(Problems to work on)
**a)** Repeat word for word the part of the dementia care guide article that starts with "The new guide which" and goes on through "their loved ones.".
**b)** Write what comes next in the article about the UCL guide for dementia carers, picking up after its last sentence.

[Document extract — start]

With a possible second wave of Coronavirus on the horizon, researchers at University College London (UCL) have produced a decision-making guide for dementia carers so they can ensure their loved one gets the care, support and dignity they deserve if they catch COVID-19.
Dementia is the most common underlying condition in people who die with COVID-19 (a quarter of COVID-19 deaths have been people living with dementia). People with dementia and COVID-19 often experience a sudden deterioration and respiratory failure, and the nature of dementia also means that many people with the disease lack the capacity to make their own care choices.
During the pandemic, researchers have observed the challenges to carers who can’t be with their loved one in person due to visiting restrictions and having to social distance or shield themselves. This often means that they have had to make quick decisions over the phone with a healthcare professional they have never met about the care and interventions their loved one receives.
The new guide which was developed with families of loved ones who have dementia is funded by an Economic and Social Research Council COVID-19 grant and supported by end of life care charity Marie Curie, Alzheimer’s Society and Dementia UK. It is a free downloadable document that helps carers work through situations, medical and legal jargon so they can make informed decisions quickly under stressful circumstances.
This includes do not resuscitate orders, legal issues like power of attorney, and ensuring that health and social care professionals understand what is important to the person they are caring for when that patient’s loved ones can’t be by their side.
The research team hopes that the new guide will also ease the emotional burden that families can experience and help resolve any feelings of uncertainty about the decisions they have made for their loved ones.

[Document extract — finish]
[Dataset records — start]

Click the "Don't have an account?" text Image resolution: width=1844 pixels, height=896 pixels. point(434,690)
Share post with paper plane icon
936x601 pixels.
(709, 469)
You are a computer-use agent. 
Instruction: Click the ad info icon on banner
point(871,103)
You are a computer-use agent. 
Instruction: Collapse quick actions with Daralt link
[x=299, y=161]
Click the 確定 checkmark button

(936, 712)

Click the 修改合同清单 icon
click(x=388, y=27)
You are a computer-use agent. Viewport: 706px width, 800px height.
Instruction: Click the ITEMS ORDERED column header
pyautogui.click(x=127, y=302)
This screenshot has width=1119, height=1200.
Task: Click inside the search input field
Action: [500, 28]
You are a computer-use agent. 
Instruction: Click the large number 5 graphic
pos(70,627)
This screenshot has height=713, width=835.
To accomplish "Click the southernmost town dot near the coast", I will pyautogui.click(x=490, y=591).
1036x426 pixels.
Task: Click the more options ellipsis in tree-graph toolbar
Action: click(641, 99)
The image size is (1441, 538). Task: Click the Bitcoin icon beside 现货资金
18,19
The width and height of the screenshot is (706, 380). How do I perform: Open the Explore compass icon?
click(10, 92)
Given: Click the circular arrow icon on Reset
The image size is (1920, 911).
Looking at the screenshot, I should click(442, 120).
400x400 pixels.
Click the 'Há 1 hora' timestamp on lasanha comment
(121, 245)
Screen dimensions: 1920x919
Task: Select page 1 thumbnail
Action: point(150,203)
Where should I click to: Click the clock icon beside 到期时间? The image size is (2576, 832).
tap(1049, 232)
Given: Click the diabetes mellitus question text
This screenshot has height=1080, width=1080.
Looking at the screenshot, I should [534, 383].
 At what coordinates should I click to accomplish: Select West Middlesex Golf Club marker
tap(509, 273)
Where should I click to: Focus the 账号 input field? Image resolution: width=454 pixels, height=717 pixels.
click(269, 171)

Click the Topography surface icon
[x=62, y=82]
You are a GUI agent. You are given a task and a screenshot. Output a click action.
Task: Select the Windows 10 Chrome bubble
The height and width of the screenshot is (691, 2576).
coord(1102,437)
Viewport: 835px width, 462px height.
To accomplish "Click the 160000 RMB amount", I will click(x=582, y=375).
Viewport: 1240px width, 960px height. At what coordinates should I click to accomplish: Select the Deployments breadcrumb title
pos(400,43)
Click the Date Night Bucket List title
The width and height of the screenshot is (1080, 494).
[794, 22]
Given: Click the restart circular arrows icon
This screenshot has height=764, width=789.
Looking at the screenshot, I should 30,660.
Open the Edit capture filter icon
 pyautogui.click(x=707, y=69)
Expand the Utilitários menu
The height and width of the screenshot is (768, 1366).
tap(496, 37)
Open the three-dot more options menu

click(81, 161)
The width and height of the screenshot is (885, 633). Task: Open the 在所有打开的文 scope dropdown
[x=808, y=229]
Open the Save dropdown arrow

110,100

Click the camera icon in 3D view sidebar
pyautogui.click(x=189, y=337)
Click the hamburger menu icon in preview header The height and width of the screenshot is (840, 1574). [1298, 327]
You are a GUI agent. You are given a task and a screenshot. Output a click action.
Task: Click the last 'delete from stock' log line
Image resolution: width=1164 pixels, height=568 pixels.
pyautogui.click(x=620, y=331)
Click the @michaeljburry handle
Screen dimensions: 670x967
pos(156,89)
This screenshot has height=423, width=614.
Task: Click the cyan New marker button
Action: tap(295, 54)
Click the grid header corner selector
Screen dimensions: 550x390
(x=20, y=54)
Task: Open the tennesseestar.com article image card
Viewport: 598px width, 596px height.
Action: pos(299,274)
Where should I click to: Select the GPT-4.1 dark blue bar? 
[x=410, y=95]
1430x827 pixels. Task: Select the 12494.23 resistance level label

[Dataset records — finish]

(Task-by-task outputs)
**a)**
The new guide which was developed with families of loved ones who have dementia is funded by an Economic and Social Research Council COVID-19 grant and supported by end of life care charity Marie Curie, Alzheimer’s Society and Dementia UK. It is a free downloadable document that helps carers work through situations, medical and legal jargon so they can make informed decisions quickly under stressful circumstances.
This includes do not resuscitate orders, legal issues like power of attorney, and ensuring that health and social care professionals understand what is important to the person they are caring for when that patient’s loved ones can’t be by their side.
The research team hopes that the new guide will also ease the emotional burden that families can experience and help resolve any feelings of uncertainty about the decisions they have made for their loved ones.

**b)**
Dr. Karen Harrison Dening, Head of Research and Publications at Dementia UK, said:
“Ensuring that a person with dementia’s needs, rights and wishes for care are respected has always been challenging for families; overwhelming bureaucracy, a lack of understanding of dementia from key professionals and difficult decisions for families around end of life care prevail. The coronavirus has of course now compounded these issues, particularly given the high number of excess deaths we are seeing in dementia.
“Dementia UK’s specialist dementia nurses guide families through these challenges but any additional support that is provided to help them make decisions around a loved one, such as this guide, is invaluable.”
Paul Kelly, whose mum is living with dementia and caught Coronavirus in July said:
“Caring for Mum is really difficult. As a family we’ve just about managed to cope. I’m lucky because my wife Christine is a specialist nurse, with experience in elderly care so she has been able to explain and understand what’s going on. Without her insight we would have been completely lost.
“I do worry about those people who don’t have a qualified senior nurse in the family to advise them. Having a guide which breaks down how to care for a loved one with dementia will be a life-line for families like mine and will help to ease the pressure of the worrying situations carers find themselves in.”